Metadata error in diversity core metrics pipeline

Sarah_McGrath · December 12, 2017, 1:42am

Hello,

I have been getting an error when I try to run the qiime diversity core-metrics-phylogenetic plugin, i.e.,

(qiime2-2017.11) qiime2@qiime2core2017-11:~$ qiime diversity core-metrics-phylogenetic --i-phylogeny rooted-tree-frog2forward.qza --i-table table-frog2forward.qza --p-sampling-depth 150 --m-metadata-file frog2forward-metadata_1.tsv --output-dir frog2forward-core-metrics-results
There was an issue with loading the file frog2forward-metadata_1.tsv as metadata:

Invalid characters (e.g. '/', '\x00', '\', '*', '<', '>', '?', '|', '$') or empty ID detected in metadata index: '--2017-12-12 00:34:29-- http://microbiome/'. There may be more errors present in this metadata. Sample/feature metadata files can be validated using Keemei: http://keemei.qiime.org

My metadata file was created in google sheets and was validated using Keemei.

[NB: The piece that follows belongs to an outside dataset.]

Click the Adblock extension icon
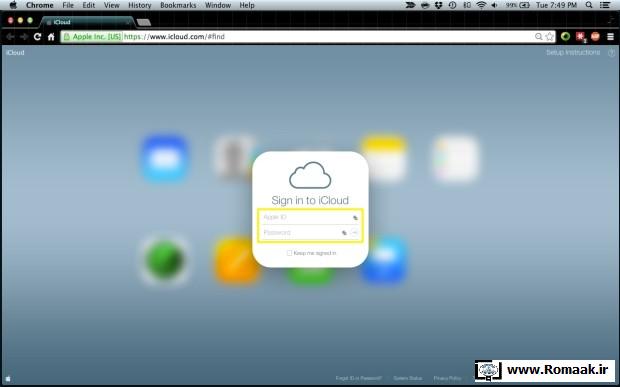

I ran this same code in the Qiime 2 Core-2017.9 version and read on a previous forum post that updating the version might help. I have now downloaded and tried this code in Qiime 2 Core-2017.11 and run into the same error. Is there something wrong with my metadata that Keemei isn't picking up or is it something I am missing with the plugin?

Any assistance would be greatly appreciated!

Best,
Sarah

thermokarst · December 12, 2017, 1:48am

Hi @Sarah_McGrath!

Check out this little tidbit in the error message:

According to that error, one of the Sample IDs is ‘–2017-12-12 00:34:29-- http://microbiome/’. The / character is an invalid character in your IDs.

Maybe something wormed its way into frog2forward-metadata_1.tsv after you downloaded it from Google Sheets? I would recommend taking a closer look at that file in a text editor (Notepad on Windows or TextEdit on Mac). You could also download the file again from Google Sheets, but I would still double check in a text editor first.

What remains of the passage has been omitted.